▸ **RECORDS SHOWN**
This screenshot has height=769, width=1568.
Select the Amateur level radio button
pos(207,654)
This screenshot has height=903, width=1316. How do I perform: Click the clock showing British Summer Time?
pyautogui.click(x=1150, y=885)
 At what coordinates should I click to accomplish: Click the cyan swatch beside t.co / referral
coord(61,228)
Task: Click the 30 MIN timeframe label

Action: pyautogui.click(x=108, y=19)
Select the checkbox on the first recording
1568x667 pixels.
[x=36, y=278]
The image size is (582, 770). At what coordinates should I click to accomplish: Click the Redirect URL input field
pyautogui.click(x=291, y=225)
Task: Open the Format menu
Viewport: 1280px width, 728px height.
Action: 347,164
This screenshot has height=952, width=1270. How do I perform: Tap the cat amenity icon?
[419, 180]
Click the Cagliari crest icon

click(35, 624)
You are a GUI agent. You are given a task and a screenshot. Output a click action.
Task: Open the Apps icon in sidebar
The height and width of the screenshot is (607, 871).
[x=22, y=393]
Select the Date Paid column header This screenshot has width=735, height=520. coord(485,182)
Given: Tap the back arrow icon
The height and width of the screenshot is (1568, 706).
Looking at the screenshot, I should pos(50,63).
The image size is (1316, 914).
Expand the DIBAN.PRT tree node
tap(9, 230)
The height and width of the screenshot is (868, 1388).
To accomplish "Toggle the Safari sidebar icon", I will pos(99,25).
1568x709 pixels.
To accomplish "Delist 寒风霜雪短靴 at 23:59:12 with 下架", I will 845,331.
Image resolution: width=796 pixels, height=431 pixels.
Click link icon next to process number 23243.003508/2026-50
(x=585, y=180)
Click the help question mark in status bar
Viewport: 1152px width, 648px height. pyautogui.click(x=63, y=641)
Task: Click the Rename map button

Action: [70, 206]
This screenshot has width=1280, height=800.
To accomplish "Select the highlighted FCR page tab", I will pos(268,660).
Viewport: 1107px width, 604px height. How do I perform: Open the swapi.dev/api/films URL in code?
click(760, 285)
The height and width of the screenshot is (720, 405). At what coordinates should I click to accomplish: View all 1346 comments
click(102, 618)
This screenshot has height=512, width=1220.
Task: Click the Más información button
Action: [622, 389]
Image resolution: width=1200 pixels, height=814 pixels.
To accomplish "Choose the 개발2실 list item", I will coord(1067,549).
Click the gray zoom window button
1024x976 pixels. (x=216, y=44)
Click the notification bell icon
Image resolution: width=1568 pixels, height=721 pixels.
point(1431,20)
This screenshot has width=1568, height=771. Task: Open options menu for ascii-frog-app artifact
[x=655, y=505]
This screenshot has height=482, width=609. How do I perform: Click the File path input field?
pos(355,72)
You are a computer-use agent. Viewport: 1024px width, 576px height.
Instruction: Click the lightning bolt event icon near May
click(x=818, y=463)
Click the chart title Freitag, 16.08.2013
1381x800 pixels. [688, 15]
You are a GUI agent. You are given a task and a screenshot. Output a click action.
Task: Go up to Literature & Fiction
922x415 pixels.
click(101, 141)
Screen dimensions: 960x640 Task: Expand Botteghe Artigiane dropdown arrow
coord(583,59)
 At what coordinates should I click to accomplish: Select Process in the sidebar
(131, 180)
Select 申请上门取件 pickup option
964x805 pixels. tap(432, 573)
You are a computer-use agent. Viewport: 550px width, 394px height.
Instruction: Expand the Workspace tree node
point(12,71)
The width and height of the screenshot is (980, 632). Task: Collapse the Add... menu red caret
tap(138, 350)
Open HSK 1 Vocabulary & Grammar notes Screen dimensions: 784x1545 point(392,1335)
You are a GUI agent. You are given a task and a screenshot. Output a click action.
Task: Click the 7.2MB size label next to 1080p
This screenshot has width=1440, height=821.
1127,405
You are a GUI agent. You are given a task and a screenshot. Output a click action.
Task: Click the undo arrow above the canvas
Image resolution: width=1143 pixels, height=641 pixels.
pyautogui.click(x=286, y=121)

▸ **PROMPT**
Please output every row above, copying each line exactly as it appears.

▸ **SOLUTION TO THIS PROBLEM**
This screenshot has height=769, width=1568.
Select the Amateur level radio button
pos(207,654)
This screenshot has height=903, width=1316. How do I perform: Click the clock showing British Summer Time?
pyautogui.click(x=1150, y=885)
 At what coordinates should I click to accomplish: Click the cyan swatch beside t.co / referral
coord(61,228)
Task: Click the 30 MIN timeframe label

Action: pyautogui.click(x=108, y=19)
Select the checkbox on the first recording
1568x667 pixels.
[x=36, y=278]
The image size is (582, 770). At what coordinates should I click to accomplish: Click the Redirect URL input field
pyautogui.click(x=291, y=225)
Task: Open the Format menu
Viewport: 1280px width, 728px height.
Action: 347,164
This screenshot has height=952, width=1270. How do I perform: Tap the cat amenity icon?
[419, 180]
Click the Cagliari crest icon

click(35, 624)
You are a GUI agent. You are given a task and a screenshot. Output a click action.
Task: Open the Apps icon in sidebar
The height and width of the screenshot is (607, 871).
[x=22, y=393]
Select the Date Paid column header This screenshot has width=735, height=520. coord(485,182)
Given: Tap the back arrow icon
The height and width of the screenshot is (1568, 706).
Looking at the screenshot, I should pos(50,63).
The image size is (1316, 914).
Expand the DIBAN.PRT tree node
tap(9, 230)
The height and width of the screenshot is (868, 1388).
To accomplish "Toggle the Safari sidebar icon", I will pos(99,25).
1568x709 pixels.
To accomplish "Delist 寒风霜雪短靴 at 23:59:12 with 下架", I will 845,331.
Image resolution: width=796 pixels, height=431 pixels.
Click link icon next to process number 23243.003508/2026-50
(x=585, y=180)
Click the help question mark in status bar
Viewport: 1152px width, 648px height. pyautogui.click(x=63, y=641)
Task: Click the Rename map button

Action: [70, 206]
This screenshot has width=1280, height=800.
To accomplish "Select the highlighted FCR page tab", I will pos(268,660).
Viewport: 1107px width, 604px height. How do I perform: Open the swapi.dev/api/films URL in code?
click(760, 285)
The height and width of the screenshot is (720, 405). At what coordinates should I click to accomplish: View all 1346 comments
click(102, 618)
This screenshot has height=512, width=1220.
Task: Click the Más información button
Action: [622, 389]
Image resolution: width=1200 pixels, height=814 pixels.
To accomplish "Choose the 개발2실 list item", I will coord(1067,549).
Click the gray zoom window button
1024x976 pixels. (x=216, y=44)
Click the notification bell icon
Image resolution: width=1568 pixels, height=721 pixels.
point(1431,20)
This screenshot has width=1568, height=771. Task: Open options menu for ascii-frog-app artifact
[x=655, y=505]
This screenshot has height=482, width=609. How do I perform: Click the File path input field?
pos(355,72)
You are a computer-use agent. Viewport: 1024px width, 576px height.
Instruction: Click the lightning bolt event icon near May
click(x=818, y=463)
Click the chart title Freitag, 16.08.2013
1381x800 pixels. [688, 15]
You are a GUI agent. You are given a task and a screenshot. Output a click action.
Task: Go up to Literature & Fiction
922x415 pixels.
click(101, 141)
Screen dimensions: 960x640 Task: Expand Botteghe Artigiane dropdown arrow
coord(583,59)
 At what coordinates should I click to accomplish: Select Process in the sidebar
(131, 180)
Select 申请上门取件 pickup option
964x805 pixels. tap(432, 573)
You are a computer-use agent. Viewport: 550px width, 394px height.
Instruction: Expand the Workspace tree node
point(12,71)
The width and height of the screenshot is (980, 632). Task: Collapse the Add... menu red caret
tap(138, 350)
Open HSK 1 Vocabulary & Grammar notes Screen dimensions: 784x1545 point(392,1335)
You are a GUI agent. You are given a task and a screenshot. Output a click action.
Task: Click the 7.2MB size label next to 1080p
This screenshot has width=1440, height=821.
1127,405
You are a GUI agent. You are given a task and a screenshot. Output a click action.
Task: Click the undo arrow above the canvas
Image resolution: width=1143 pixels, height=641 pixels.
pyautogui.click(x=286, y=121)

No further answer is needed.